Pick out each line of the records that contains the string "height", with matching case.

— begin Supplied data —

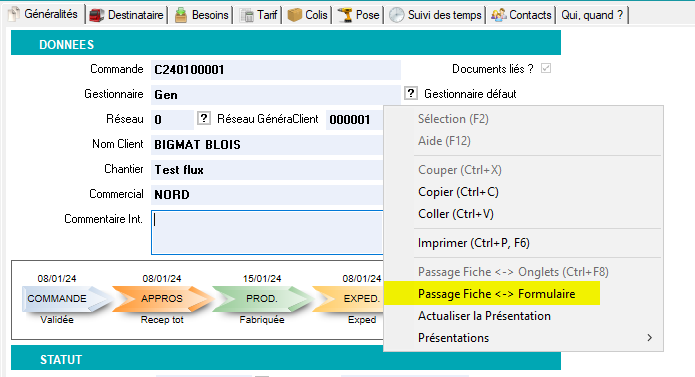Expand the Présentations submenu arrow
695x377 pixels.
(649, 338)
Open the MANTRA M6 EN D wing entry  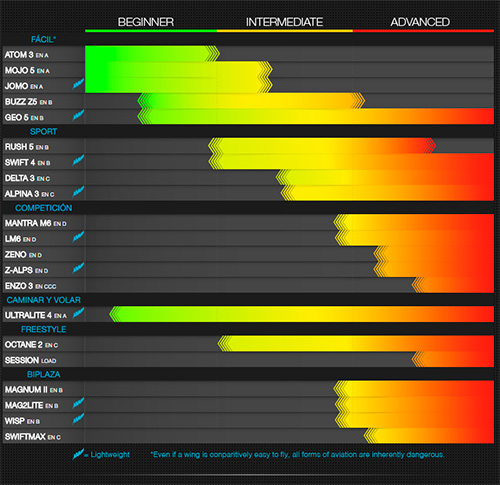pos(36,223)
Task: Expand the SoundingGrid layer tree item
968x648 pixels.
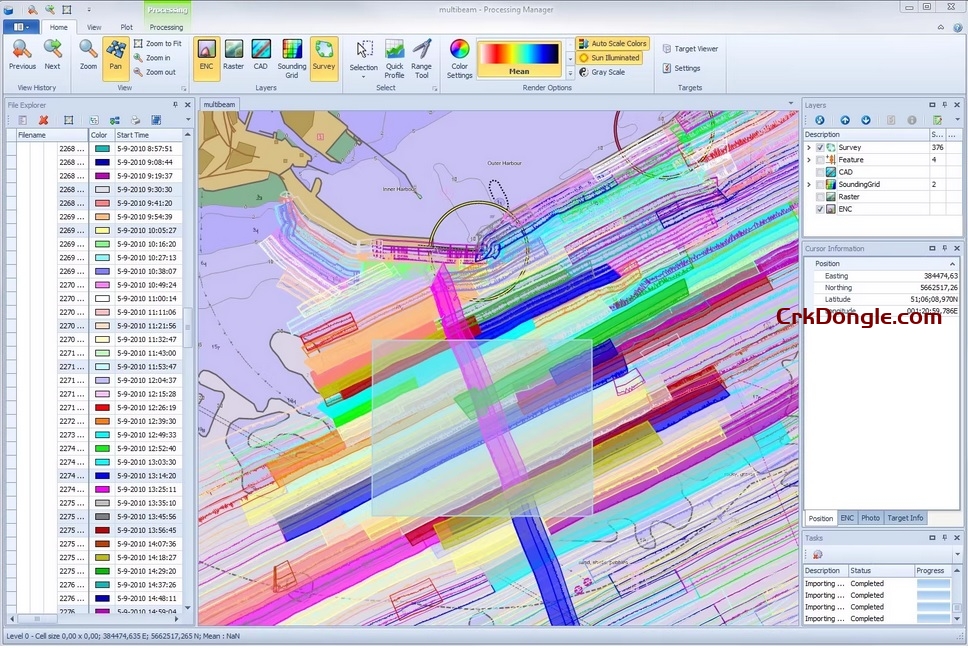Action: pos(808,184)
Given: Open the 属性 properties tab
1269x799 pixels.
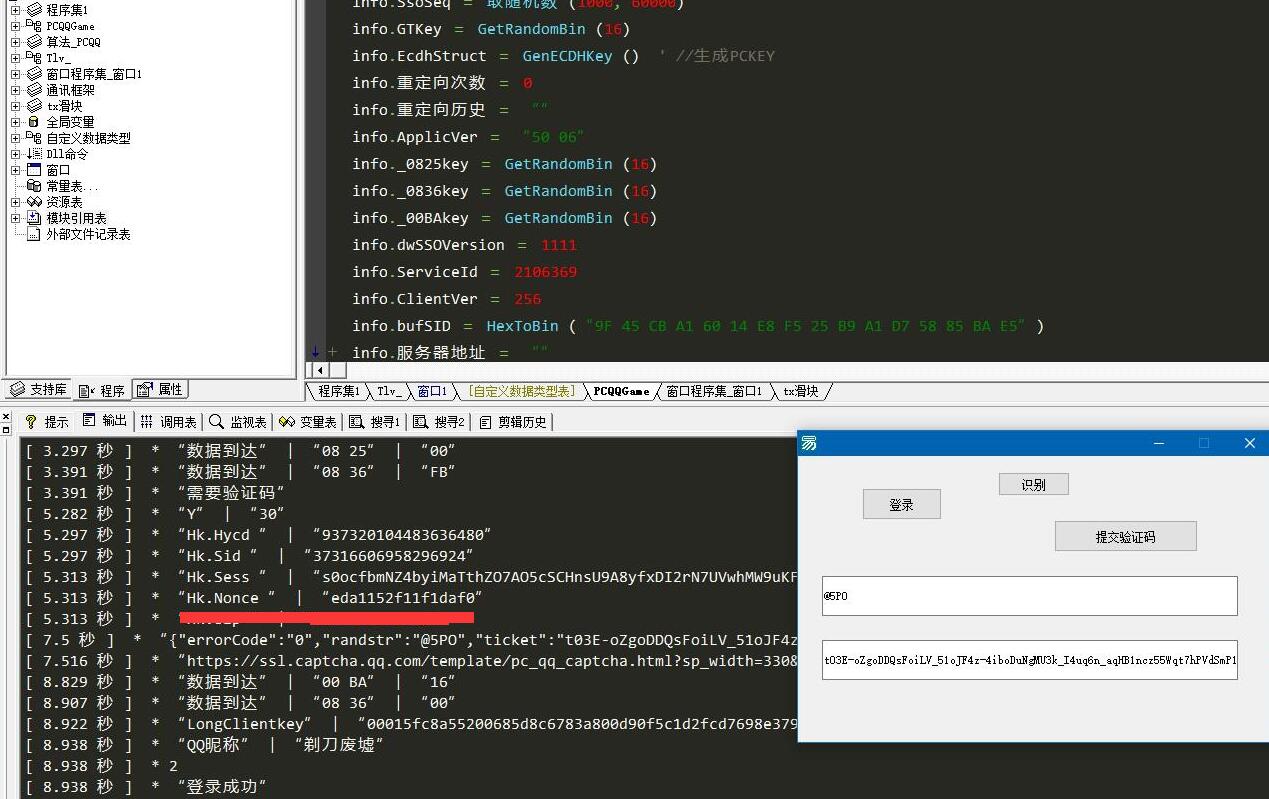Looking at the screenshot, I should click(x=160, y=390).
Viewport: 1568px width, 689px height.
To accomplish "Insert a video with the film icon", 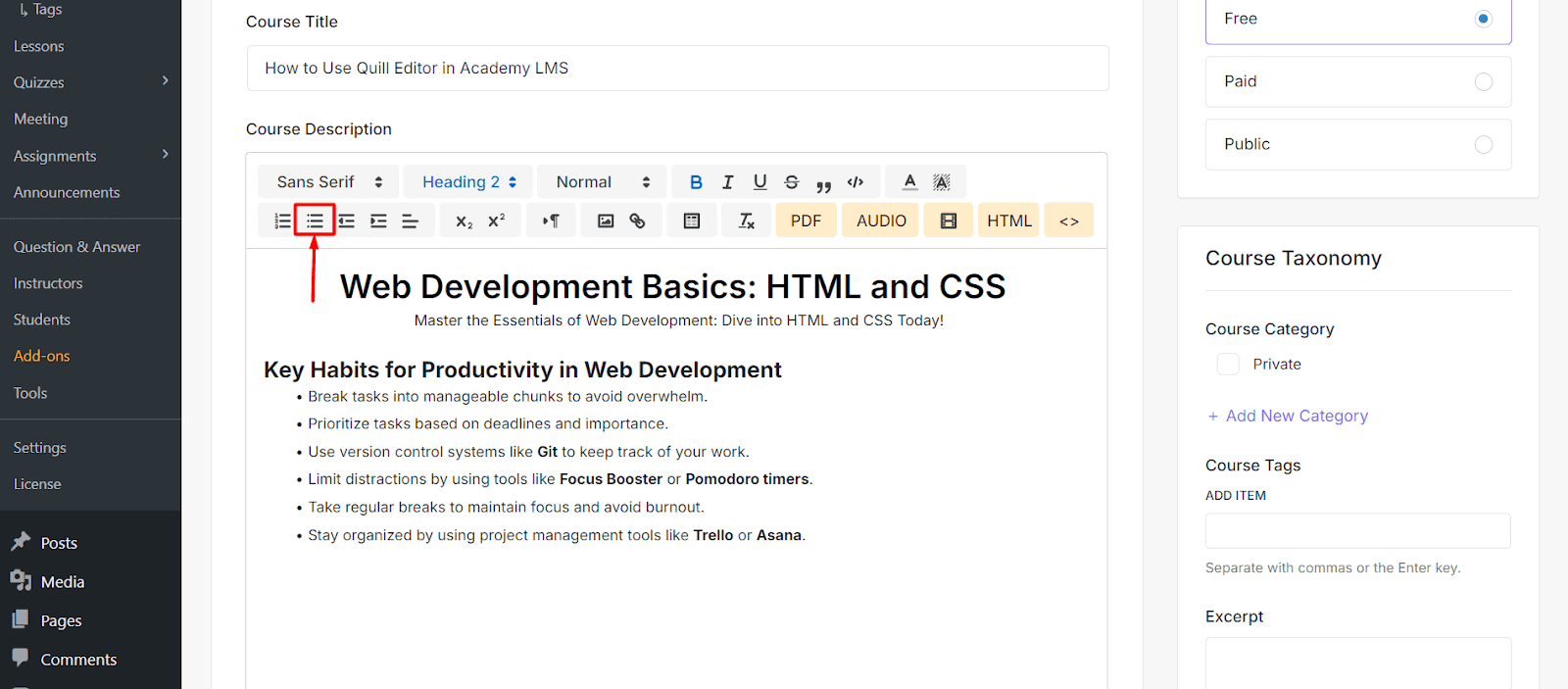I will click(x=948, y=221).
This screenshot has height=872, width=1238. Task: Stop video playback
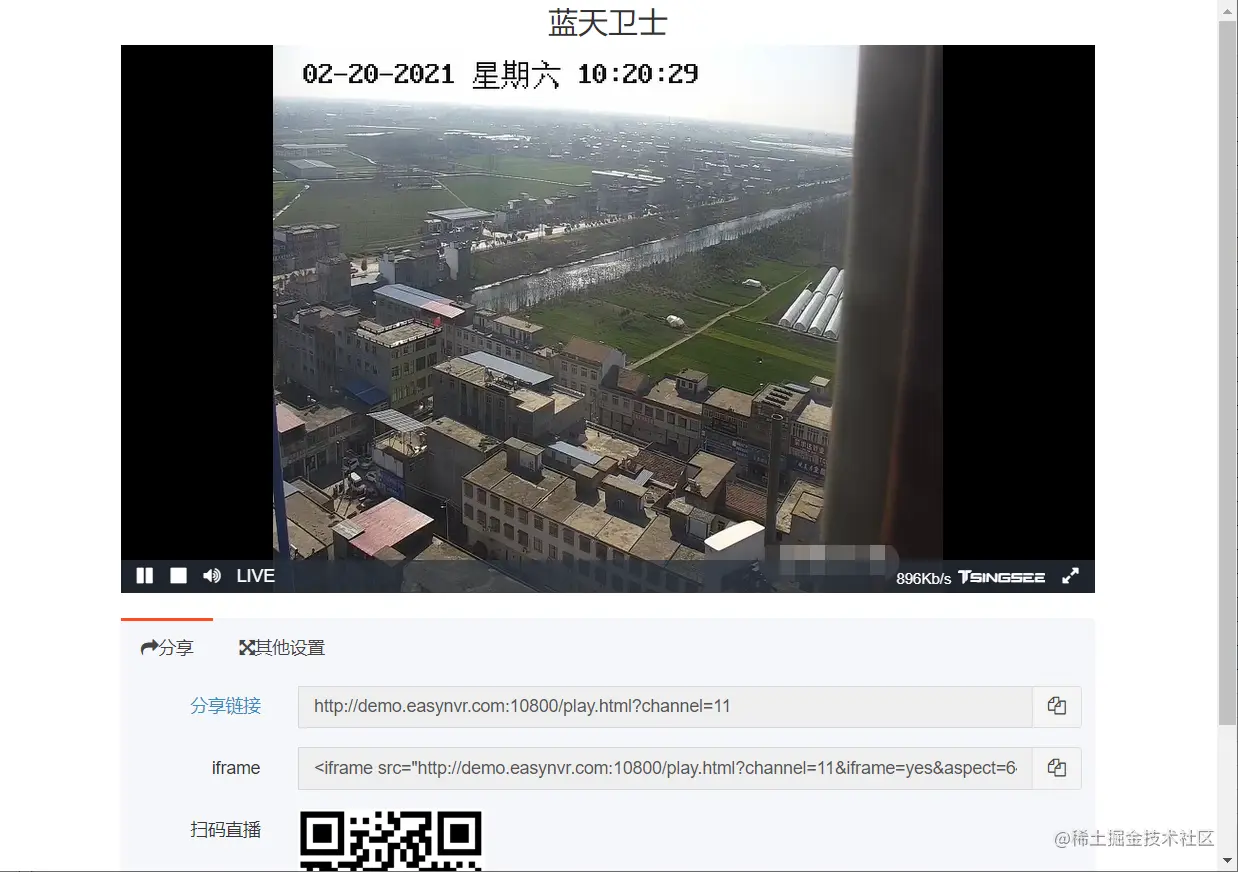pyautogui.click(x=178, y=575)
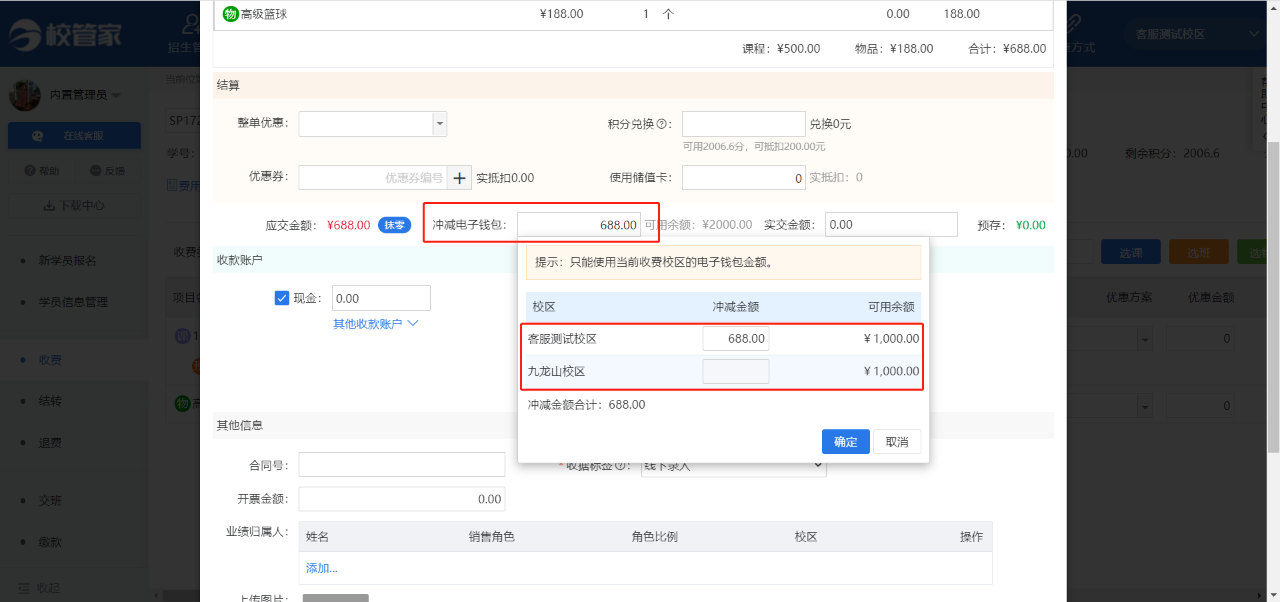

— end Supplied data —

**Answer to the exercise:**
Viewport: 1568px width, 689px height.
This screenshot has height=872, width=1238. Task: Stop video playback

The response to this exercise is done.